Differentiating Properties of the Dihydrofolate Reductases of Amethopterin-resistant Streptococcus faecalis/Ak and the Sensitive Parent Strain

Abstract

Abstract The dihydrofolate reductase of the amethopterin-sensitive Streptococcus faecalis (SF/O) and of the amethopterin-resistant mutant strain S. faecalis/Ak(SF/Ak) have been partially purified by a three step procedure comprising treatment with protamine sulfate, fractionation with ammonium sulfate, and gel filtration. The most highly purified material in gel filtration fractions catalyzes the reduction of 2.4 or 4.9 µmoles of dihydrofolate per min per mg of protein of SF/O or SF/Ak, respectively. Half-maximal reaction velocities of both enzymes were calculated to occur at dihydrofolate and reduced nicotinamide adenine dinucleotide phosphate concentrations of 0.013 and 0.022 mm, respectively.

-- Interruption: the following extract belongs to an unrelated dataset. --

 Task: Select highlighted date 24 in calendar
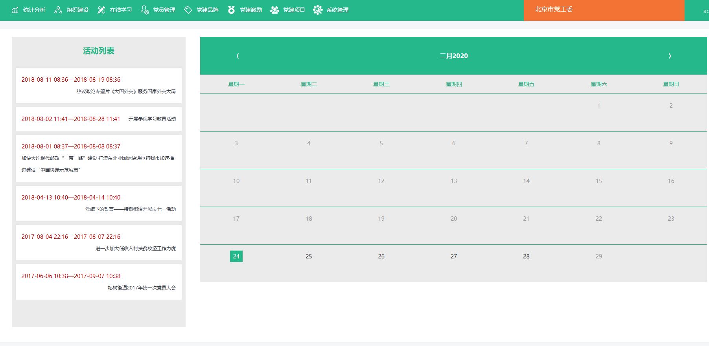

Inhibition by amethopterin of dihydrofolate reduction is essentially stoichiometric with excess enzyme, and reversible with equivalent or excess inhibitor. The purified enzymes exhibit several properties which indicate a structural dissimilarity. Optimal activity of the SF/O enzyme occurs at pH 6.2; pH 6.7 is optimum for the SF/Ak enzyme. The preparation of the SF/Ak dihydrofolate reductase shows a 12-fold elevation in titration of amethopterin per unit of activity. The enzymes appear to migrate through a column of Sephadex G-100 at slightly different rates. Several possible causes of the alteration in drug-binding ability of the SF/Ak dihydrofolate reductase preparation have been considered: a decreased turnover rate; an accelerated dissociation of the enzyme-inhibitor complex; and an altered drug affinity. Attention has been given also to drug interaction at buffer sites other than the reactive site; partial attachment of drug to enzyme; and the presence of other amethopterin-binding protein with considerably lower dihydrofolate reductase activity. Another interesting, and perhaps not unrelated, difference was observed upon extended incubation of cultures. In SF/Ak, amethopterin-binding capacity and enzyme activity decreased proportionately while enzyme activity remained constant in SF/O.